The approaches adopted by BBW and BCM are different, even if the objectives are broadly the same. BBW plans to sell some assets, while BCM plans to buy back some shares. In fact it plans to buy back quite a lot of its own shares – up to half its capital base.
BBW shares, which traded at close $2 for large parts of last year, have been trading below $1.50 recently. That irks BBW, given that the market for renewable energy assets, and wind energy assets in particular, has been buoyant and asset prices have continued to rise.
BBW believes the gap between its market value and the value implied by recent transactions is so substantial – it believes its portfolio could be worth at least twice the price implied by the market – that it needs to do something structural to close it. It also believes that at current share prices it is unlikely it could find and fund value-accretive deals to add to its portfolio.
With B&B, a co-investor in some of its assets, it plans to sell some of its European wind farm interests, including its 50 per cent interest in 30 wind farms in Portugal that it acquired from B&B (which owns the half 50 per cent) only last year. B&B has other European wind farms that it may add to the sale.
The intent is clear. BBW wants a sale price that demonstrates to the market the latent value in the rest of its portfolio. The sub-text is also clear. In this environment even B&B is struggling to find and fund deals that make sense.
BCM is doing it differently because it can, and also because with only two core assets it doesn’t have the option of slicing off a bit of its portfolio to demonstrate the value of the rest. Its main assets are a 57 per cent interest in Irish telco, eircom, which is performing well and an Israeli directories business, Golden Pages, which is also on a growth trajectory. It also has $460 million in cash.

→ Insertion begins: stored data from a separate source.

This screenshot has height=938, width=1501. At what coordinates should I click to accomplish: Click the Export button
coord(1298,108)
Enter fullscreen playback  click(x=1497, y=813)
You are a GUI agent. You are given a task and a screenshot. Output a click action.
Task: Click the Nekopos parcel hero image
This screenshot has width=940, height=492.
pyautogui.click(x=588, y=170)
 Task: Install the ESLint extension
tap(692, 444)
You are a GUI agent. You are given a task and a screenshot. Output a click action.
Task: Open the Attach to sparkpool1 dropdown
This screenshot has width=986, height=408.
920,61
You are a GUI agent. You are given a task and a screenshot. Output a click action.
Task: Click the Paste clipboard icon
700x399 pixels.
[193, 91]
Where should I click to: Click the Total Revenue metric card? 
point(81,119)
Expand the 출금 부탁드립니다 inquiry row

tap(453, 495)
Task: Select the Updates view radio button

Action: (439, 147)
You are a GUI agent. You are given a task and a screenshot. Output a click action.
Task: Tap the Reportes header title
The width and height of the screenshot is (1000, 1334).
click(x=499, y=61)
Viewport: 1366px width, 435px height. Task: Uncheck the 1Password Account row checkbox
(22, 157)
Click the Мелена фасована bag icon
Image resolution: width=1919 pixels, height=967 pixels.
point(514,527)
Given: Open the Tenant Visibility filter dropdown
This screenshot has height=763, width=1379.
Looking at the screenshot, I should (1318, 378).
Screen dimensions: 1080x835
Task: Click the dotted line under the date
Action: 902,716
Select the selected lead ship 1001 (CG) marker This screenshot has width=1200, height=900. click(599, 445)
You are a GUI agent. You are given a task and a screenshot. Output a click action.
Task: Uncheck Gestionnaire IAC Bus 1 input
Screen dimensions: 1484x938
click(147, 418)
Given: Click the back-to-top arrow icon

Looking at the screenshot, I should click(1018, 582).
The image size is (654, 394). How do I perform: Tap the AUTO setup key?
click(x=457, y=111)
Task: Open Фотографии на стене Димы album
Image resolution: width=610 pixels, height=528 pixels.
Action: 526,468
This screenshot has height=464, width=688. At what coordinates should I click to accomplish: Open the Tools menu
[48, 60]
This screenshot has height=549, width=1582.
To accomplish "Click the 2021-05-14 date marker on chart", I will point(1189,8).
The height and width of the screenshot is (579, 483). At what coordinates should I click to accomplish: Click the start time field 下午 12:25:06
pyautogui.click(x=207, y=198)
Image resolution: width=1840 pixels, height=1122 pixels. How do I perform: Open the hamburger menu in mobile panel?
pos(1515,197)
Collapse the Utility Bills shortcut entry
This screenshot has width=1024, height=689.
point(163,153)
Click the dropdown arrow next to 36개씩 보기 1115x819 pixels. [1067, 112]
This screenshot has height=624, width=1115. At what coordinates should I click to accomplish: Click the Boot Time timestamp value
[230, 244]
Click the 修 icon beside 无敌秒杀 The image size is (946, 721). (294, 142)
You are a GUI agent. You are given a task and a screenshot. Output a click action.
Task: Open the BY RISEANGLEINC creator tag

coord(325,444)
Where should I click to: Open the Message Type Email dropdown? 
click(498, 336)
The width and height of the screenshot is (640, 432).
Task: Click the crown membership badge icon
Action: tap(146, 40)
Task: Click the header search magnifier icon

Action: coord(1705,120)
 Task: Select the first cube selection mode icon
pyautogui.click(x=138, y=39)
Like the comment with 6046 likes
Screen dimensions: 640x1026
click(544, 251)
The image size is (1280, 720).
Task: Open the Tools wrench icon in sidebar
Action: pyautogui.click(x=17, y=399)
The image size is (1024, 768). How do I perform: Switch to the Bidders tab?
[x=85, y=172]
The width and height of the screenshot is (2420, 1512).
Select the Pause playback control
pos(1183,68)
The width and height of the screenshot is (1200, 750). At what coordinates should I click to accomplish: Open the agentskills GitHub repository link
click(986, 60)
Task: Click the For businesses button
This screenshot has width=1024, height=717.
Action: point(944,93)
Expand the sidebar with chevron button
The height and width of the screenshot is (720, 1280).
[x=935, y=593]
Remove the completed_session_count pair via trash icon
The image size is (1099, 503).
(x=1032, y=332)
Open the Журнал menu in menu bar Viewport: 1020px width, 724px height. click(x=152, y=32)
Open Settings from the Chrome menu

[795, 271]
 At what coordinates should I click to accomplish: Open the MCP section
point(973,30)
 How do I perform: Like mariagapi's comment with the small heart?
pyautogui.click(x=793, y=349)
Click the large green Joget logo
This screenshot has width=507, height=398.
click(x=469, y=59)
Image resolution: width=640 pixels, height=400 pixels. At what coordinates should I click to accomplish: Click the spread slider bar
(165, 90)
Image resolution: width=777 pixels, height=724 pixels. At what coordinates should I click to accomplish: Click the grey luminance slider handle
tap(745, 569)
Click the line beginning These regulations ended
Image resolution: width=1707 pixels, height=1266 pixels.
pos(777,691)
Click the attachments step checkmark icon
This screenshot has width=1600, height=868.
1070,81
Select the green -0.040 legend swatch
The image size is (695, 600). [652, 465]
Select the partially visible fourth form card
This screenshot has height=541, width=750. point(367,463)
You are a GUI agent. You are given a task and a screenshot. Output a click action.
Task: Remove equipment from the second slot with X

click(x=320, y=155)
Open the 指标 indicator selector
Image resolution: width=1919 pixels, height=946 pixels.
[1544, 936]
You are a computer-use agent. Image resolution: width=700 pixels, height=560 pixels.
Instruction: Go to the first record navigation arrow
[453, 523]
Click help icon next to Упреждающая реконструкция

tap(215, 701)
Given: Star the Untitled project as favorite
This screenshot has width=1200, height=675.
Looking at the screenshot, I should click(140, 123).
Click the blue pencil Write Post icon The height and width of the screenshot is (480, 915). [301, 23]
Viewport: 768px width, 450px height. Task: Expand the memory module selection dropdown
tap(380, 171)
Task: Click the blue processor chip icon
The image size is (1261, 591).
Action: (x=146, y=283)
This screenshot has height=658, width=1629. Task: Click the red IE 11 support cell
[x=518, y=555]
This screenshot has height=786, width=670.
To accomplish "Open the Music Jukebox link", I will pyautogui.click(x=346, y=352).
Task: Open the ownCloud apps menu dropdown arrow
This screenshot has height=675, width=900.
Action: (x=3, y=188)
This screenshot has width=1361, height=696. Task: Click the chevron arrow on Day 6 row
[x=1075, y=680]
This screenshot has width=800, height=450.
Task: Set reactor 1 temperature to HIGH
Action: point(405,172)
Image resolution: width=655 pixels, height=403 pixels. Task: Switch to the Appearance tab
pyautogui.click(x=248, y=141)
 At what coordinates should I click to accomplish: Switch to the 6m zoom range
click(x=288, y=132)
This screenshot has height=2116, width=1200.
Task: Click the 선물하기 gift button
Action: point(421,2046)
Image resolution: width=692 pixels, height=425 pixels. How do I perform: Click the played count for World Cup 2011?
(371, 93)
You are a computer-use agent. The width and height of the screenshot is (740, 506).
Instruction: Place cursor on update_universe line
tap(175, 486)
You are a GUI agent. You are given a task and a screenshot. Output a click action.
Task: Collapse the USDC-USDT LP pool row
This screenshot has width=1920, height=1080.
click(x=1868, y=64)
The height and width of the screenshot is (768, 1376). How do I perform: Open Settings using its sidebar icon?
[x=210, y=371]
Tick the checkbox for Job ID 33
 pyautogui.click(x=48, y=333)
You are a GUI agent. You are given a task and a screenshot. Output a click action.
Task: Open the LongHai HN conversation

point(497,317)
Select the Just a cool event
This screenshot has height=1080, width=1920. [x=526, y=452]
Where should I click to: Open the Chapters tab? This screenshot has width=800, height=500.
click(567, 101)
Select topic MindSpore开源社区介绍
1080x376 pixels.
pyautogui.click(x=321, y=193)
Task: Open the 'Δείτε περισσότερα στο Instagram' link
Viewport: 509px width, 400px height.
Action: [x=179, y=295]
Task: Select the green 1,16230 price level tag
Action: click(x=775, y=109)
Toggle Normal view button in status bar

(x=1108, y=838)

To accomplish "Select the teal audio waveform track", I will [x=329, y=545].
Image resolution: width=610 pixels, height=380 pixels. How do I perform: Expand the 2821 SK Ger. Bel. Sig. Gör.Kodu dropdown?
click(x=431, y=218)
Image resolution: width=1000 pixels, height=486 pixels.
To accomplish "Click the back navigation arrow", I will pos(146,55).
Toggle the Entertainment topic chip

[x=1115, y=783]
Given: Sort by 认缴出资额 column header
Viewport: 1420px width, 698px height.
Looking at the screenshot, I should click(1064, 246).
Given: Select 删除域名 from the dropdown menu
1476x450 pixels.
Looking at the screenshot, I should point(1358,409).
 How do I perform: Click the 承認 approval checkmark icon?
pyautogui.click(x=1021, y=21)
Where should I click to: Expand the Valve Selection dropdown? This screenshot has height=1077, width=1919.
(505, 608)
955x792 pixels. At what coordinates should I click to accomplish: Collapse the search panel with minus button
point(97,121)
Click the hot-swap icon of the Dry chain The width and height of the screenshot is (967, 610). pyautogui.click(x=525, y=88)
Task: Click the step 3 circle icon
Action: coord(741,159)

Having already been targeted once by London hedge fund Pendvest Capital, which wanted to sell off its assets, return capital and sack B&B as manager, BCM would be very conscious that its cash store would, in the context of the fall in its share price from a high of $5.65 last year to around $4, make it vulnerable to further agitation.
More to the point, it believes, based on analyst consensus valuations, that its portfolio has at least $6.30 a share of value in it.
An option to realise that value would be to sell the two assets, wind up BCM and return all that cash to shareholders. It is reluctant to do that because it believes there is considerable growth yet to come from eircom and Golden Pages, particularly eircom. It’s also reluctant because, as a listed private equity player that financed those acquisitions well before the credit crunch developed, BCM has a very attractive and valuable funding structure in place to leverage the returns it can generate from the assets.
What is doesn’t have is access to similar structures in future. The credit bubble has burst. In the telecommunications space in which BCM is positioned, the targets tend to be very large. BCM looked at a very large acquisition but in the post-bubble environment leveraged funding is either not available or prohibitively expensive and is likely to remain so for quite some time. Its $460 million isn't much good to shareholders if it can't be deployed.
BCM came to the obvious conclusion for a company with a lot of cash, a depressed share price relative to book value and underlying value and nothing to spend the cash on – it decided the most value accretive deal for its shareholders was to buy its own shares. It will spend at least $310 million on the buy-back, keeping $150 million to fund incremental growth in eircom and Golden Pages.
When those investments reach their probable maturity in another three or four years, BCM won’t have the pipeline of other assets flowing behind to give it some sort of reason for being that it originally envisaged and for which the cash was earmarked.
At that point, presumably, BCM either gets wound up or starts afresh, perhaps in an environment more conducive to leveraged deals.